Let’s Encrypt just announced an infrastructure makeover which means the open certificate authority (CA) is able to re-issue up to 200 million certificates in a 24-hour period, something the service said could be necessary in “some of the worst scenarios.”
The upgrade comes a year after Let’s Encrypt was compromised by a Certificate Authority Authorization (CAA) bug and was forced to revoke 3 million Transport Layer Security (TLS) certificates on a single day, March 4, potentially leaving the sites behind them insecure or unavailable.
Let’s Encrypt, a free service of the Internet Security Research Group, has secured nearly 250 million websites, toward its goal of “100 percent HTTPS,” the group’s 2020 annual report said.
Protection Against Breaches
Josh Aas said in a recent blog post about the upgrade that the automated service issues about 2 million certificates every day. But in the event of a wide-scale breach, it could be necessary to replace all of them at once.
Aas explained last March’s CAA bug only impacted 2.6 percent of all Let’s Encrypt’s active certificates, and while disruptive, could have been much worse.
“What if that bug had affected all of our certificates?” Aas wrote. “That’s more than 150 million certificates covering more than 240 million domains. What if it had also been a more serious bug, requiring us to revoke and replace all certificates within 24 hours? That’s the kind of worst-case scenario we need to be prepared for.”
The large-scale upgrade was funded by corporate donations from companies including Facebook, Amazon Web Services, Mozilla, GitHub, Red Hat and others, the group explained. The hardware was provided courtesy of Cisco, Thales and Fortinet, they added.
Aas explained that efforts to improve Let’s Encrypt were focused on five specific areas: database performance, internal networking speed, cryptographic signing module (HSM) performance and bandwidth.
Let’s Encrypt Upgraded RAM
The database, he said, is “at the heart of the service we offer.” The Let’s Encrypt database keeps track of all the certificates and accounts and, Aas explained, is “Write-heavy with plenty of reads as well.”
The previous Let’s Encrypt servers couldn’t have handled a massive re-issue in a single day, he said, so they were replaced with new-generation Dell database servers with “dual AMD EPYC 7542 CPUs, 64 physical cores in total,” the announcement said.
“These machines have 2TB of faster RAM. Much faster CPUs and double the memory is great, but the really interesting thing about these machines is that the EPYC CPUs provide 128 PCIe4 lanes each,” Aas explained. “This means we could pack in 24 6.4TB NVME drives for massive I/O performance.
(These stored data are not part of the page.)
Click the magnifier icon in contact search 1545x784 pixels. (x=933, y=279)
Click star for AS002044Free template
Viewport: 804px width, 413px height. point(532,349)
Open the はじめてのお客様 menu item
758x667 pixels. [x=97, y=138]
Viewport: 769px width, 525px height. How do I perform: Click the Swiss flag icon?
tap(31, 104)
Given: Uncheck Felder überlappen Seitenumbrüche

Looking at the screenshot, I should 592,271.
There is no viable hardware RAID for NVME, so we’ve switched to ZFS to provide the data protection we need.”
Let’s Encrypt Now Running on 25G Fiber Network
Let’s Encrypt also upgraded its 1G copper network infrastructure.
“We originally looked into upgrading to 10G but learned that upgrading to 25G fiber wasn’t much more expensive, Aas said. “Cisco ended up generously donating most of the switches and equipment we needed for this upgrade, and after replacing a lot of server network interface cards, Let’s Encrypt is now running on a 25G fiber network!”
Let’s Encrypt Gets HSM Cryptograhic Capacity
On a day Let’s Encrypt would need to re-issue 200 million certificates it would require its pair of Luna Hardware Security Modules (HSMs) at each data center to perform at least 600 million cryptographic signing operations in 24 hours — including an online certificate status protocol (OSCP) response for signature revocation; a certificate signature for replacements; and a response signature for the replacement— for each certificate.
Aas said the previous HSMs that Let’s Encrypt was using could only handle about 190 million signatures in 24 hours, max.
“That isn’t enough,” he wrote. Thales donated new HSMs, giving Let’s Encrypt the capacity to process 864 million signing operations per day, just from one data center.
Let’s Encrypt Boosts Bandwidth, API
The CA also boosted its bandwidth to increase its ability to sync and analyze their databases across data centers and the cloud, according to the announcement. It also enhanced its notification for early renewal with an API extension.
Let’s Encrypt uses the ACME protocol to verify that users control a given domain name and to issue them a certificate. To get a Let’s Encrypt certificate, users need to choose a piece of third-party client software to use.
“In order to get all those certificates replaced, we need an efficient and automated way to notify ACME clients that they should perform early renewal,” Let’s Encrypt’s Aas wrote. “Normally ACME clients renew their certificates when one third of their lifetime is remaining, and don’t contact our servers otherwise. We published a draft extension to ACME last year that describes a way for clients to regularly poll ACME servers to find out about early-renewal events. We plan to polish up that draft, implement and collaborate with clients and large integrators to get it implemented on the client side.”